I have been struggling to come up with a way to model this behavior. Does anything exist that is similar to this? I just need to be pointed in the right direction.

The following is a very rough explanation:

Initialize

• Start with n rectangles
• Order by density (they are really 3d cubes bird's eye view)
• Place first rectangle at center

Remaining rectangles (fit as many as I can) try to group highest density in the center and move outward

Dimensions = { width: 400, height: 300 }
Boundries = {
  WEST = 0,
  EAST = Dimensions.width,
  NORTH = 0,
  SOUTH = Dimensions.height
}

// each rectangle has width, height, and other information
rectArr = Array of {width:60, height:40}

root = { x:EAST/2, y:SOUTH/2 }

foreach rect in rectArr {
  // I will always traverse from the root and try to go left and right. If I cannot, I move up and try the same thing. I then move down. The problem is if there are 5 or more rows. I will be starting from the root and going up, then down, then up-up, then down. It's like I have two parallel trees.

  // Try to branch left or right
  if rect.width <= (Boundries.EAST - ('rightmost rectangle'.x + 'rightmost rectangle'.width/2)) branch-right
  if rect.width <= (('leftmost rectangle'.x + 'leftmost rectangle'.width/2) - Boundries.WEST) branch-left
  // Try to branch up or down
  if rect.height <= ((root.x + root.height/2) - Boundries.NORTH) branch-up
  if rect.height <= (Boundries.SOUTH - (root.x + root.height/2)) branch-down
}

Answer 1

EDIT: Started writing this too early.

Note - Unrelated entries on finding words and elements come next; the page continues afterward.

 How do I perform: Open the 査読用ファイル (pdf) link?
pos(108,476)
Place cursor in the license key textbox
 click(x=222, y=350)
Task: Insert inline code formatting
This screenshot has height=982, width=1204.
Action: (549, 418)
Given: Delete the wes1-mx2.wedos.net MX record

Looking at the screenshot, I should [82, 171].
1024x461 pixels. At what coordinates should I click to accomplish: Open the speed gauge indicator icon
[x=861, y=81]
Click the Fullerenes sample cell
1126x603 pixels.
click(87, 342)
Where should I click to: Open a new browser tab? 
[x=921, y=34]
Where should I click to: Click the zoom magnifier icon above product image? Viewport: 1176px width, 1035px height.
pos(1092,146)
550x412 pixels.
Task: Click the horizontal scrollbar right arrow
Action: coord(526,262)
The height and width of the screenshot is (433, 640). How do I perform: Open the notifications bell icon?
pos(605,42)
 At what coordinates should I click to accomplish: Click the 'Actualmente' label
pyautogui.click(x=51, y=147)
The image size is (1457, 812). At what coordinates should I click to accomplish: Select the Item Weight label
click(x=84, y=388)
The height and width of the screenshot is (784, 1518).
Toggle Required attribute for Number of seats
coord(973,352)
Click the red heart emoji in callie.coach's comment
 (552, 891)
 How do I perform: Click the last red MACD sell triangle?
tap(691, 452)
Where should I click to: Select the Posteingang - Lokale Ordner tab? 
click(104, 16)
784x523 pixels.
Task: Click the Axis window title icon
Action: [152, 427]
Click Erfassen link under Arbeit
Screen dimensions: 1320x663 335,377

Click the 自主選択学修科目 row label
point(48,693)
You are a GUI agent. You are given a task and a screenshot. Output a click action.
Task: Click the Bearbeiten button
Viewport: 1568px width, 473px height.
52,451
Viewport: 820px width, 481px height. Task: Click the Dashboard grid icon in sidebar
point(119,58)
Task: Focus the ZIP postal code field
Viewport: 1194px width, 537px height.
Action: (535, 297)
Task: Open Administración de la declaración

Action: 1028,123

This solution only pertains to filling the larger rectangle with as many small rectangles as is possible assuming the locations of the smaller rectangles is static.

Sounds like a dynamic programming solution will work best here; if you haven't studied algorithms, I'd advise looking into the definition of greedy algorithms, the definition of dynamic programming algorithms, examples of each kind, and where you'd use one rather than the other.

This problem is very similar to the weighted scheduling problem, but in 2 dimensions. In weighted scheduling, we're given an interval and a set of sub intervals and asked to determine the set of sub intervals whose summed weights are the largest and whose ranges don't overlap:

|--------------------------|
|{--a--}-------------------|
|----{------b-------}------|
|--------{----c----}-------|
|--------------------{-d-}-|

If we expanded this to two dimensions, the larger interval would be the x/y lengths of the bounding rectangle, the sub intervals would be the x/y lengths of the smaller rectangles, and the sub interval's weights are the areas of the smaller rectangles.

In the greedy algorithm, we would attempt to fill the bounding rectangle with as many of the biggest sub rectangles as was possible, then attempt to fit in as many of the the second biggest, then third biggest and so on until none of your rectangles fit. The problem with it is that you may end up filling in less of the bounding rectangle when using 1 of the biggest sub rectangles than when using 4 of the second biggest (think of the case where we have a a bounding square with sides size 6, the biggest sub-squares have sides size 5, and the second biggest sub-squares have sides with size 3). It looks like your initial solution may run into this same problem.

The dynamic programming solution breaks the larger problem down into overlapping subproblems, then builds up a solution based on the sub problem's outcomes. In the case of the rectangles, you want to ask the same question for every rectangle in your set: is the outcome better when I include it or when I don't include it in my solution. Based on the answer to this question, you'd add the rectangle to your solution set and remove all other rectangles it overlaps with or you'd remove only that rectangle and continue. I'd propose the following psudeo code:

compute_opt ( set of rectangles ){
  if(set.size == 0)
    return 0
  return max (area of selected rectangle i +  
              compute_opt( rectangles that don't overlap with i) ,
              compute_opt( rectangles without rectangle i included) )
}

I'm a bit rusty on memoization, so I won't go into it here. But see this princeton lecture on dynamic programming for more info on weighted scheduling. You should be able to figure out the specifics of the rectangle problem given the specifics of the interval problem.